Emerging-market equities look set to rally up to 15 percent over the next six months as developing-nation assets close the performance gap with their U.S. peers, according to JPMorgan Chase & Co.
Key macroeconomic risks like the trade war are largely priced in to the asset class, according to JPMorgan. Meanwhile, developing-nation growth is on track to converge with economic expansion in the developed world next year, Marko Kolanovic, the bank’s global head of macro quantitative and derivatives research, said in an interview Thursday on Bloomberg TV.
That could help spur an emerging-market stock rally between 10 percent and 15 percent over the next three to six months, he added.
The firm’s cross-asset strategy has shifted to equal weightings for stocks in developing nations and the U.S. after being all-in on the U.S. in the first half of the year, according to Kolanovic.

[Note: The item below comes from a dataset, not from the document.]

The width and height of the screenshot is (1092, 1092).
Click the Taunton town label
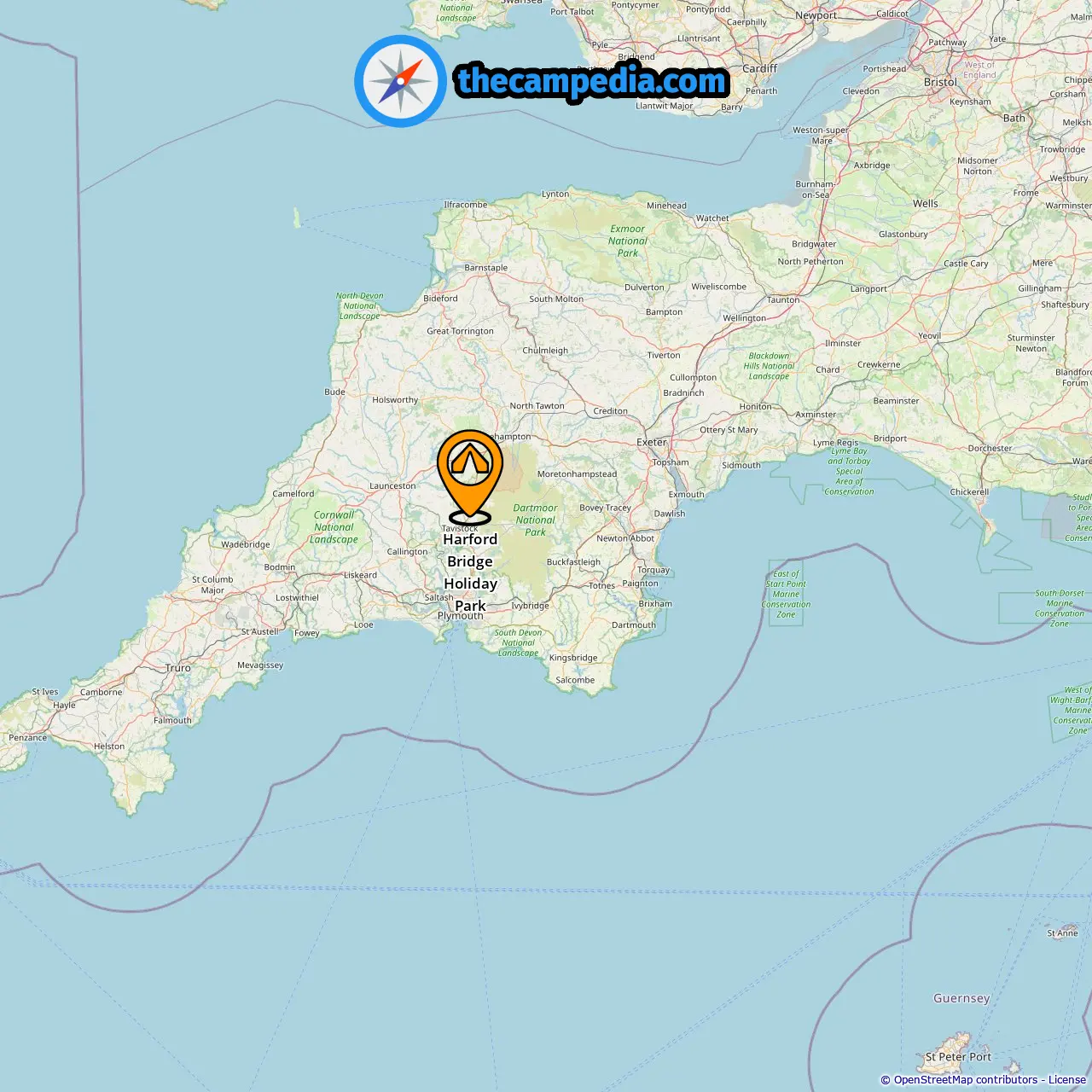(783, 299)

JPMorgan is among a chorus of strategists and investors from UBS Group AG to Morgan Stanley highlighting value in emerging markets amid warnings from Goldman Sachs Group Inc. to Allianz SE of more pain for the asset class.
“Sentiment is bearish, but we think this extreme consensus presents an opportunity,” Kolanovic said. “It warrants allocation now.”
The S&P 500 Index has outperformed MSCI’s Emerging Market Index by 21 percentage points this year as developing nations got battered by a strong dollar, rising U.S. interest rates and escalating trade tensions between the U.S. and China. But Kolanovic said he expects that trend to reverse.
“We do think there’s more upside” in emerging markets, he said.